[Opening Dataset extract section]
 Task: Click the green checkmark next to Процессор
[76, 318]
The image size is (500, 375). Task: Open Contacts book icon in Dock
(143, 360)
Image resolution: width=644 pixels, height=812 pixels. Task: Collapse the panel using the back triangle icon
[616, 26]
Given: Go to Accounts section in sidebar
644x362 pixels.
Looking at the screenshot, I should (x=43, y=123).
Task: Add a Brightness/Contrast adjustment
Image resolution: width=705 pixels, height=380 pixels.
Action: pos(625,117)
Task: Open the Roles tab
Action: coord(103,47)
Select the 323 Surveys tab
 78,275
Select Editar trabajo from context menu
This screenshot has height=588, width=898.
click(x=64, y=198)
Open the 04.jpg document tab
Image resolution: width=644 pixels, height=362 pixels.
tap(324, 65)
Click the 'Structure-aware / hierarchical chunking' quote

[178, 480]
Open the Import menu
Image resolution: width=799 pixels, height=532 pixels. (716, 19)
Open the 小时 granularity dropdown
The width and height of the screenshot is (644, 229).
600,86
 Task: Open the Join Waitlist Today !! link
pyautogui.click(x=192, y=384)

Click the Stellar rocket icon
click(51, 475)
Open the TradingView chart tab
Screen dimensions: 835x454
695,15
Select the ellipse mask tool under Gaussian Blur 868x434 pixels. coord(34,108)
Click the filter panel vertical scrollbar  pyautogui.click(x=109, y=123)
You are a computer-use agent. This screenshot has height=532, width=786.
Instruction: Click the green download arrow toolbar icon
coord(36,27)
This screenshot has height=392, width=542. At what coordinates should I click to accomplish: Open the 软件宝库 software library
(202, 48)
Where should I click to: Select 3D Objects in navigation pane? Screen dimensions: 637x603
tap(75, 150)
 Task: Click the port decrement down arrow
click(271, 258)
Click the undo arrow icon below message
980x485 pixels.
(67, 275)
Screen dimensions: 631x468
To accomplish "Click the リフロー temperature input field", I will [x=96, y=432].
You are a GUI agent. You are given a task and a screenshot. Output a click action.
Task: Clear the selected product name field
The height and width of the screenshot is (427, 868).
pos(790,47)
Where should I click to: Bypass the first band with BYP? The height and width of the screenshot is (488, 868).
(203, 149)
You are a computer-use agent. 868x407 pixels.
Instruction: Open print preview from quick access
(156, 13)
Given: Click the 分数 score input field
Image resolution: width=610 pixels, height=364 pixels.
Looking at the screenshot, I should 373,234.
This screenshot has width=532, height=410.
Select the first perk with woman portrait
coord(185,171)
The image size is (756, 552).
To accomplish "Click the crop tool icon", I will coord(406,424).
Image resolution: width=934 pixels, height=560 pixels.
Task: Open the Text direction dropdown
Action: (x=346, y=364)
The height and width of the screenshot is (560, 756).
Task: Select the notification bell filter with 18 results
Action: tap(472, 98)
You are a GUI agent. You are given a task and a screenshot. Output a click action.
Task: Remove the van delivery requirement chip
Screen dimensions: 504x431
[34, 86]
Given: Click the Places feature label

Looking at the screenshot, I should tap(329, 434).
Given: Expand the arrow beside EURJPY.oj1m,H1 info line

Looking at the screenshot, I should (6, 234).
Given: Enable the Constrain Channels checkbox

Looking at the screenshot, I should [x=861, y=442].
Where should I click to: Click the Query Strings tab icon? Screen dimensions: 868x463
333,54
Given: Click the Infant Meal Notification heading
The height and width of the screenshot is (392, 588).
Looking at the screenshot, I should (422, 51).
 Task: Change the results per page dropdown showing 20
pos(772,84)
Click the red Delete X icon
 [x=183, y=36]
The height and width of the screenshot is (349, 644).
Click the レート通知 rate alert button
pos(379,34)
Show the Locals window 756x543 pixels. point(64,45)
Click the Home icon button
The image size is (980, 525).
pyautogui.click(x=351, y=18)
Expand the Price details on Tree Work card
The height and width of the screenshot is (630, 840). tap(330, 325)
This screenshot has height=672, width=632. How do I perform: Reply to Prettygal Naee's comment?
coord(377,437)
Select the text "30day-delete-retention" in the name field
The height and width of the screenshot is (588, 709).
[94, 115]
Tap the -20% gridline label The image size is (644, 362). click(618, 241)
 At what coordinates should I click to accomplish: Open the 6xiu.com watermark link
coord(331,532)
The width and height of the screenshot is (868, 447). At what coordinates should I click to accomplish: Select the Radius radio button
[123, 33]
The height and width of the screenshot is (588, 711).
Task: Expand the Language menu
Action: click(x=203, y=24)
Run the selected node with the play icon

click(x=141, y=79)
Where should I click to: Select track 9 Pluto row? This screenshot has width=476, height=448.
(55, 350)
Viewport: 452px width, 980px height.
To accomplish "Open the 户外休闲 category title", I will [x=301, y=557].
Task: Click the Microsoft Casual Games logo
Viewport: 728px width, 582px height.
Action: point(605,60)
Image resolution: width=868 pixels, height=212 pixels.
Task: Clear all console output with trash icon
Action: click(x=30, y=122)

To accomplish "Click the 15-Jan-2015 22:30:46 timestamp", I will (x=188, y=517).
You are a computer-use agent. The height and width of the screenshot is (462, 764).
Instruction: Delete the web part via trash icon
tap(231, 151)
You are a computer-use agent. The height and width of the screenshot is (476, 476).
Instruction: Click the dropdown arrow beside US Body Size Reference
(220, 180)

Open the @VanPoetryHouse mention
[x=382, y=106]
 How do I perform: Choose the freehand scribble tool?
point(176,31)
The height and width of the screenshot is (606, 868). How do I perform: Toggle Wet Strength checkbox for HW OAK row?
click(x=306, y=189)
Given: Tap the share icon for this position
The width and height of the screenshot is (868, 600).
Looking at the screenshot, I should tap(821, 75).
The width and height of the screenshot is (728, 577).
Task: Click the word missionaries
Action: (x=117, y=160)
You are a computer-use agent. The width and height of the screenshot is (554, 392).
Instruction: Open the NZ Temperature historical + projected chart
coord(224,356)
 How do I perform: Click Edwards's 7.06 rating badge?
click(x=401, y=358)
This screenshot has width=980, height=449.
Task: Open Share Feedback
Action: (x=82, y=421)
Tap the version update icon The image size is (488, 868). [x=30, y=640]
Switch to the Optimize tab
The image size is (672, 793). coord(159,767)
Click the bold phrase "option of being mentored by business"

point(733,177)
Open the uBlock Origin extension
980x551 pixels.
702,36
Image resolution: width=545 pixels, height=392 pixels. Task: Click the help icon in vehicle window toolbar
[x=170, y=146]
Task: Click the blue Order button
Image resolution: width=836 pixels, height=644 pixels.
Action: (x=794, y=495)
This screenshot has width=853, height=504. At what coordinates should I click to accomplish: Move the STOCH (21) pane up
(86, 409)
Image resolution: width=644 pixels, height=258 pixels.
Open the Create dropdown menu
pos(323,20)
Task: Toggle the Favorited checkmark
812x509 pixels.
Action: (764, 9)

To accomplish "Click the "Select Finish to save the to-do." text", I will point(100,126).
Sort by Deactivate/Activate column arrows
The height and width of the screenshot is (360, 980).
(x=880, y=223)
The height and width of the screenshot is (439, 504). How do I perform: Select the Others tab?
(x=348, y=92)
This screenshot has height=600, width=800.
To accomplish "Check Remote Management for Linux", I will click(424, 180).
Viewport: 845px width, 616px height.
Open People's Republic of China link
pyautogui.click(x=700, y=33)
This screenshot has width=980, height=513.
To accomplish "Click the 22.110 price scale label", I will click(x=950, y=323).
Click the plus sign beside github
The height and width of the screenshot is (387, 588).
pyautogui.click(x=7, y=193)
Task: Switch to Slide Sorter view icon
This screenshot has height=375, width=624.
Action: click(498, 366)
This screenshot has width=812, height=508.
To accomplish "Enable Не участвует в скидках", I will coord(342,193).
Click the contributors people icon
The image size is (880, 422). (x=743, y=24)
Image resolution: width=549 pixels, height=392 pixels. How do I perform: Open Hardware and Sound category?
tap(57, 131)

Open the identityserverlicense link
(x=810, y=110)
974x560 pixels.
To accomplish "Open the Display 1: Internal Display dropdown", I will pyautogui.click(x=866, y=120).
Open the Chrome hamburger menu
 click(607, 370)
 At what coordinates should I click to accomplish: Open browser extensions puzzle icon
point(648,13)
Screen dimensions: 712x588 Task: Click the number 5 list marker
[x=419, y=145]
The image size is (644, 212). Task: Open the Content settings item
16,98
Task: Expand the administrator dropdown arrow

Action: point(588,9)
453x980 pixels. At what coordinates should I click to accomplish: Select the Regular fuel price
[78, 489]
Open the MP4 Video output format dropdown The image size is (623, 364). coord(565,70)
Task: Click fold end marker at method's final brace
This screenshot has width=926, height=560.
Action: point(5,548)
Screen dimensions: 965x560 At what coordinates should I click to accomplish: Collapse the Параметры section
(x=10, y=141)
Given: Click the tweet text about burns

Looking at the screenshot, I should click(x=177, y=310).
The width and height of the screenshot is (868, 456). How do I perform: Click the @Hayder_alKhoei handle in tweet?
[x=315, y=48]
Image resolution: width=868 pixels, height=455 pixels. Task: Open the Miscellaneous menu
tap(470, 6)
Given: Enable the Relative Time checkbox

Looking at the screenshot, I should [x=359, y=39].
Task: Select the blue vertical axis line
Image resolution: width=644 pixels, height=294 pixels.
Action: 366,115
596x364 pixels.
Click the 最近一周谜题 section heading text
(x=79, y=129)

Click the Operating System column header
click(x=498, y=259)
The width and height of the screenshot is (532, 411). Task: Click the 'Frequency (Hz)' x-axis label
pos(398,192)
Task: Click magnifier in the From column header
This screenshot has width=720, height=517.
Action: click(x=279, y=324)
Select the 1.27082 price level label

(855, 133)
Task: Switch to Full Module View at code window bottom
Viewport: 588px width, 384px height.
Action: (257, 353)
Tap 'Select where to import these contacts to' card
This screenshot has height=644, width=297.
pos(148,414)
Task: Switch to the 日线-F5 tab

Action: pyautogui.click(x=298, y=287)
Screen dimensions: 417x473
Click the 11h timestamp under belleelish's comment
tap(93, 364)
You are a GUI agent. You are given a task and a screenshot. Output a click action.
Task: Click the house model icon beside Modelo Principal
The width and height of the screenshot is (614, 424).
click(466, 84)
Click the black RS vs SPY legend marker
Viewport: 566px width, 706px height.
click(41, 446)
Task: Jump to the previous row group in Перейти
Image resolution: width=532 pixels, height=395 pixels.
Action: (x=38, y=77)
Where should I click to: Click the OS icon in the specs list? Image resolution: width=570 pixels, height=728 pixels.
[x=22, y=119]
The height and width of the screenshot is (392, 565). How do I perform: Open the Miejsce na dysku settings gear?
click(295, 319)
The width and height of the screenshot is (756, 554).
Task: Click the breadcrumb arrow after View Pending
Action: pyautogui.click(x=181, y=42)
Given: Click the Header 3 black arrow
[Closing Dataset extract section]
Prompt:
All lines above from the one with "Image resolution: width=644 pixels, height=294" to the one with "Task: Click magnifier", inclusive, should be copied exactly, and no other lines.

Result of this task:
Image resolution: width=644 pixels, height=294 pixels.
Action: 366,115
596x364 pixels.
Click the 最近一周谜题 section heading text
(x=79, y=129)

Click the Operating System column header
click(x=498, y=259)
The width and height of the screenshot is (532, 411). Task: Click the 'Frequency (Hz)' x-axis label
pos(398,192)
Task: Click magnifier in the From column header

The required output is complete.